**Objectives:**
- a) From the lesson on diminished seven chords, list every chord that is written as a symbol with a letter-name root.
- b) Duplicate everything in the lesson on diminished seven chords from "In the previous" down to "most of you.".

**** Reading text

The Ultimate Transition Chord, Part 3: Old-School, Jazzy Dim7 Resolutions
Learn how to employ this restless yet alluring chord as a musical attention grabber.
My final treatise on diminished seven chords. I promise.
In the previous four lessons, we looked at several ways in which dim7 has been used in progressions, such as to approach a minor or major chord from a half-step below, and how it may be superimposed over the V (five) chord, rooted a half step below, to form a tense-and tart-sounding dominant seven flat-nine. (For example, playing Fdim7 over an E bass note gives you E7b9.) I’ll wrap up this topic now by pointing out a couple more interesting ways in which composers have employed this restless yet somehow alluring chord as a musical attention grabber, this time in the context of a couple of old-school jazz standards and an enduringly popular holiday-themed song from the mid 20th century, the latter of which should no doubt be familiar to most of you.
A common chord move used by songwriters back in the Thirties was to insert a dim7 as a descending passing chord, placed between a major key’s three-minor-seven (iii7) and two-minor-seven (ii7), which makes it “biiidim7” (flat-three diminished seven). For example, in the key of G major, Bm7 to Bbdim7 to Am7. A good example of this change can be found in the nice old song “I’m in the Mood for Love,” which has been famously covered many times since it was written by Jimmy McHugh back in 1935.

********
**** Dataset section

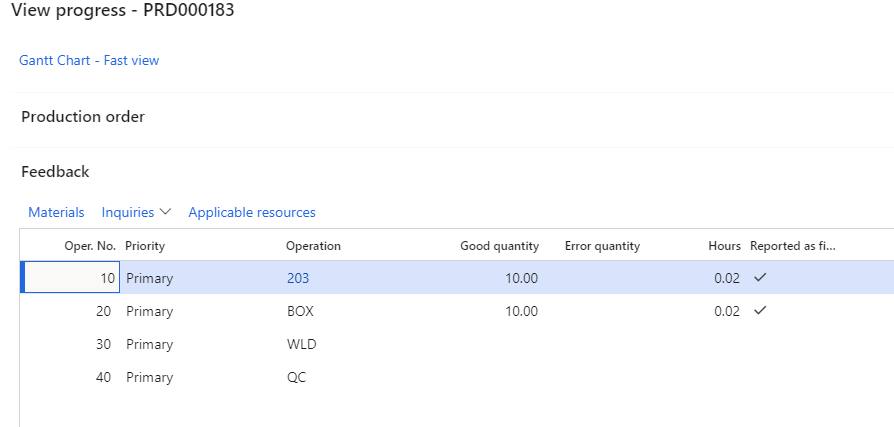Toggle Reported as finished checkmark for operation 10
Viewport: 894px width, 427px height.
pos(759,278)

********

**Task results:**
- a)
Fdim7
E7b9
Bm7
Bbdim7
Am7

- b)
In the previous four lessons, we looked at several ways in which dim7 has been used in progressions, such as to approach a minor or major chord from a half-step below, and how it may be superimposed over the V (five) chord, rooted a half step below, to form a tense-and tart-sounding dominant seven flat-nine. (For example, playing Fdim7 over an E bass note gives you E7b9.) I’ll wrap up this topic now by pointing out a couple more interesting ways in which composers have employed this restless yet somehow alluring chord as a musical attention grabber, this time in the context of a couple of old-school jazz standards and an enduringly popular holiday-themed song from the mid 20th century, the latter of which should no doubt be familiar to most of you.